#### Description of the task:
Below are the records; copy each line in which "click" occurs.

#### Records to use:
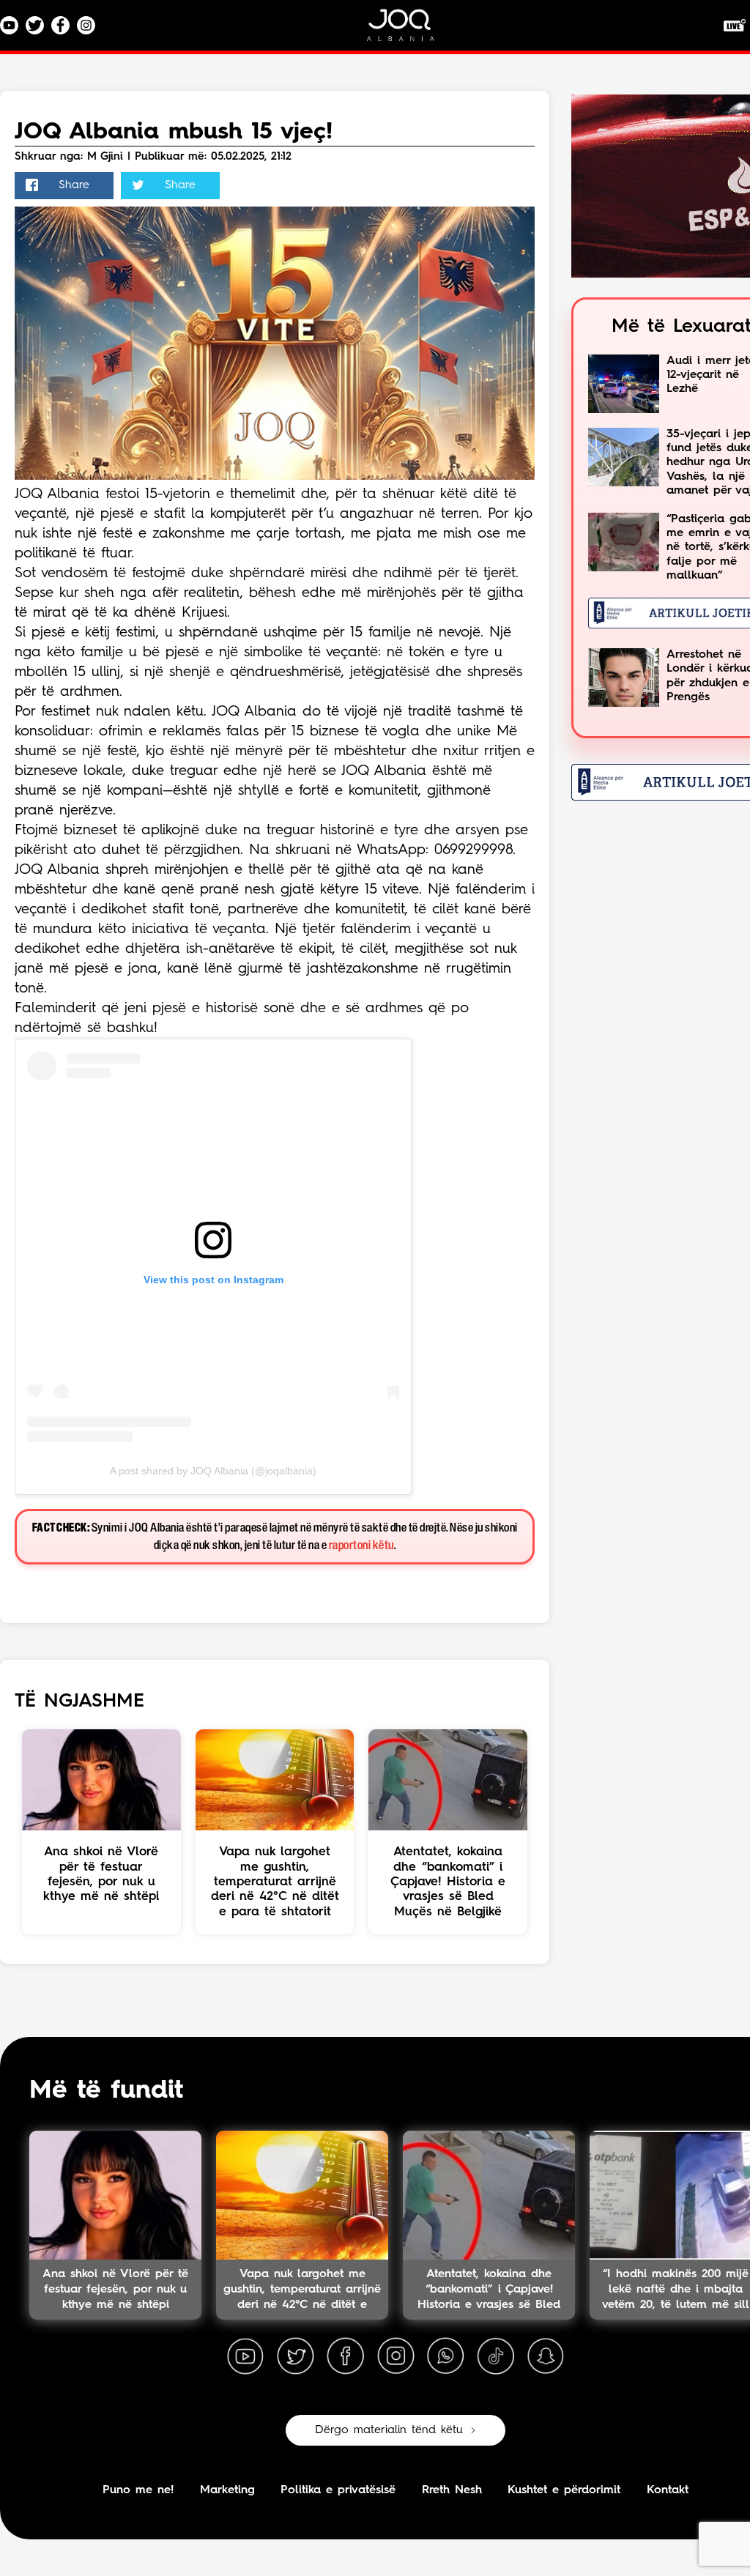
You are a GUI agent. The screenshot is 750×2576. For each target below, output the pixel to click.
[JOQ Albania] (410, 30)
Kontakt (667, 2490)
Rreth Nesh (452, 2490)
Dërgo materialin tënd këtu (389, 2430)
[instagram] (395, 2356)
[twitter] (295, 2356)
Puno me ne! (138, 2490)
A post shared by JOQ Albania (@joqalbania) (213, 1471)
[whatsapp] (445, 2356)
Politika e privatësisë (338, 2490)
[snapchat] (546, 2356)
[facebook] (346, 2356)
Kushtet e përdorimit (564, 2490)
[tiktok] (496, 2356)
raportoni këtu (361, 1545)
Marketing (227, 2490)
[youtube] (245, 2356)
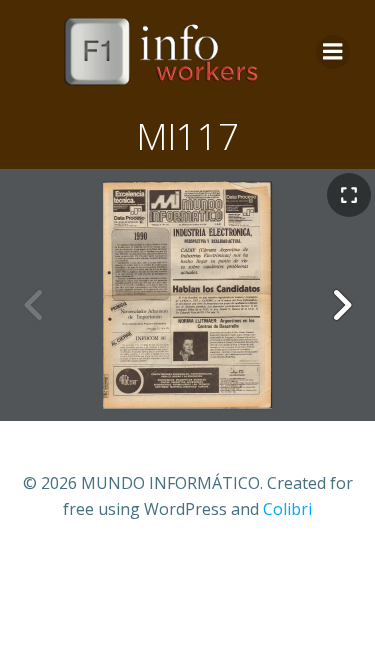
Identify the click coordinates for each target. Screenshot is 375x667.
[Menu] (333, 52)
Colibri (287, 509)
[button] (341, 305)
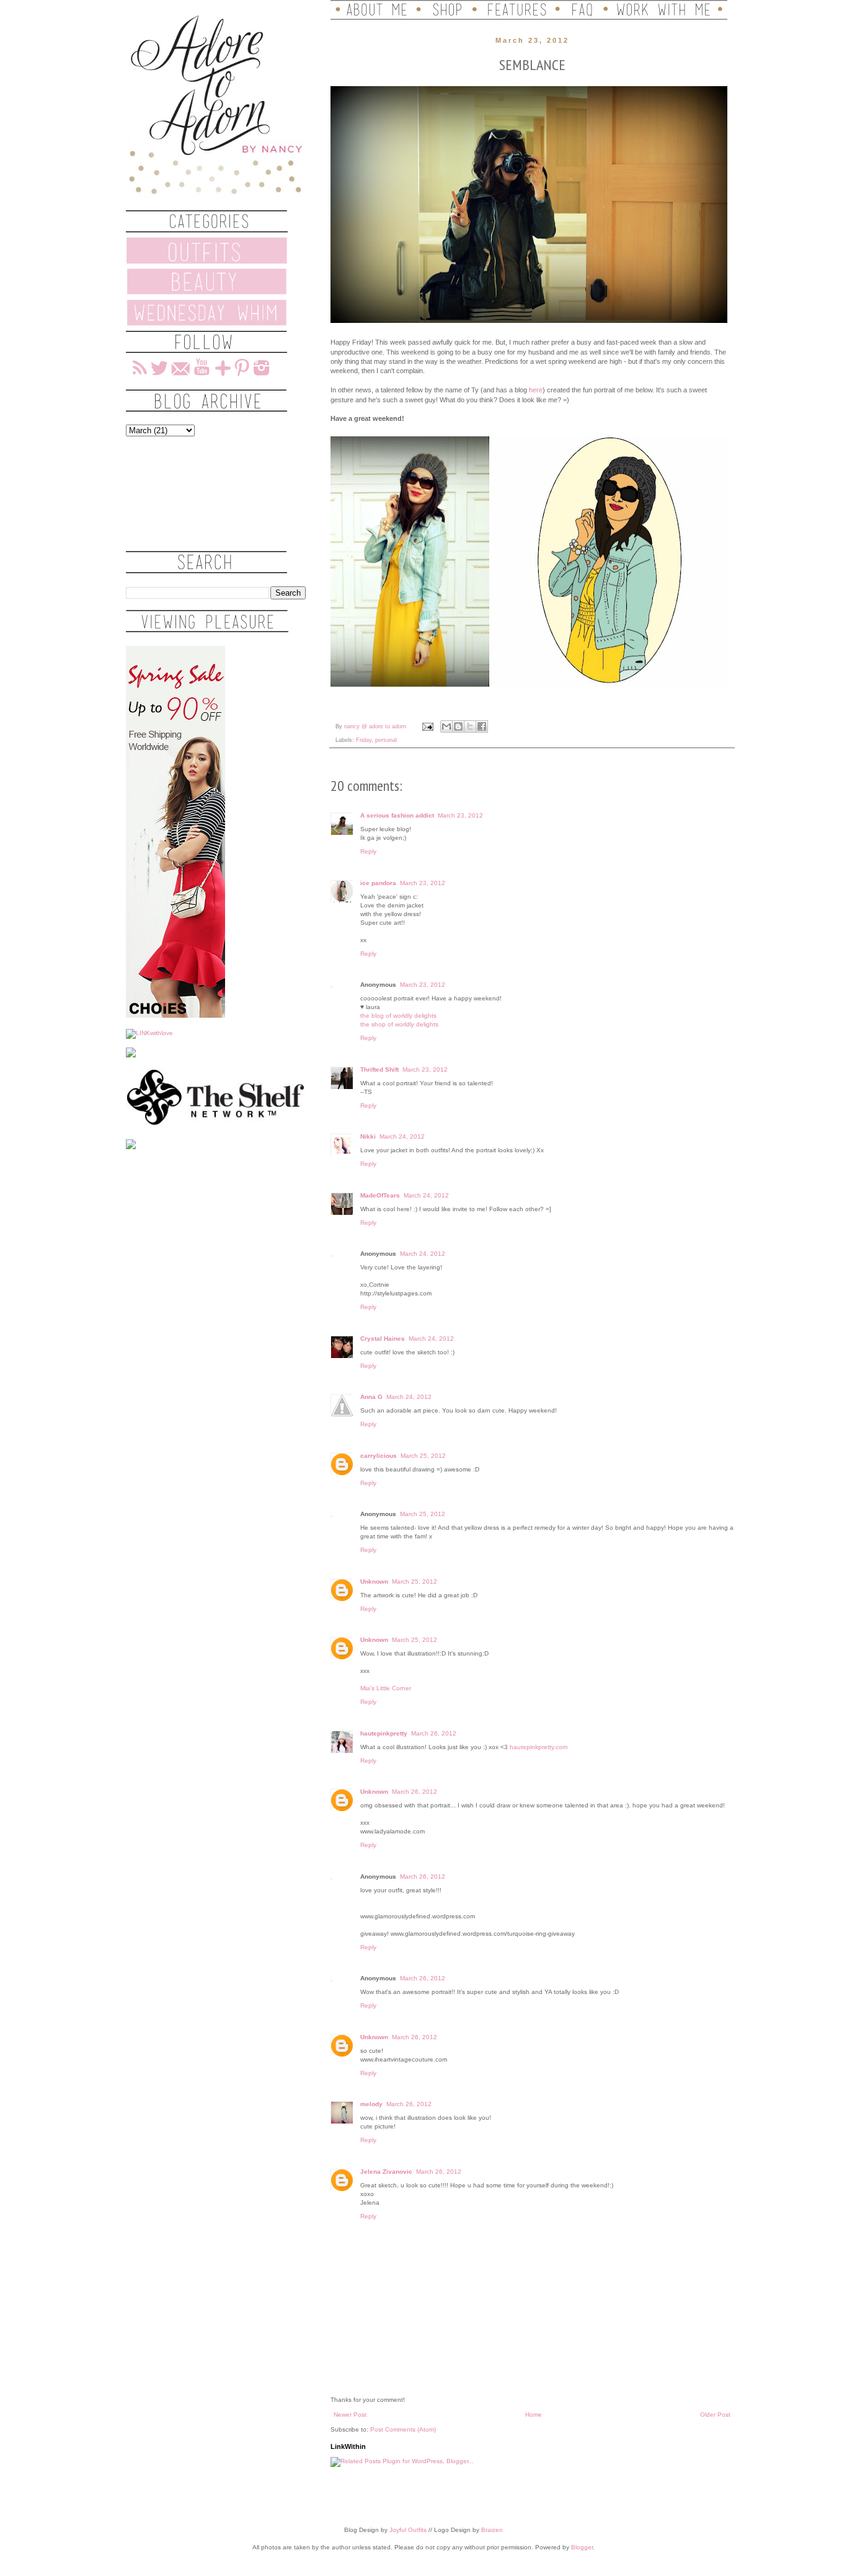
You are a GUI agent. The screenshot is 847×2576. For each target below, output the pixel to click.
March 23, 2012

#### Exercise result:
You are a GUI agent. The screenshot is 750×2576. For each target below, output the pixel to click.
Identify the click coordinates for each target. Screenshot is 375x667.
You are a GUI agent. The screenshot is 847×2576. For each target below, output the pixel to click.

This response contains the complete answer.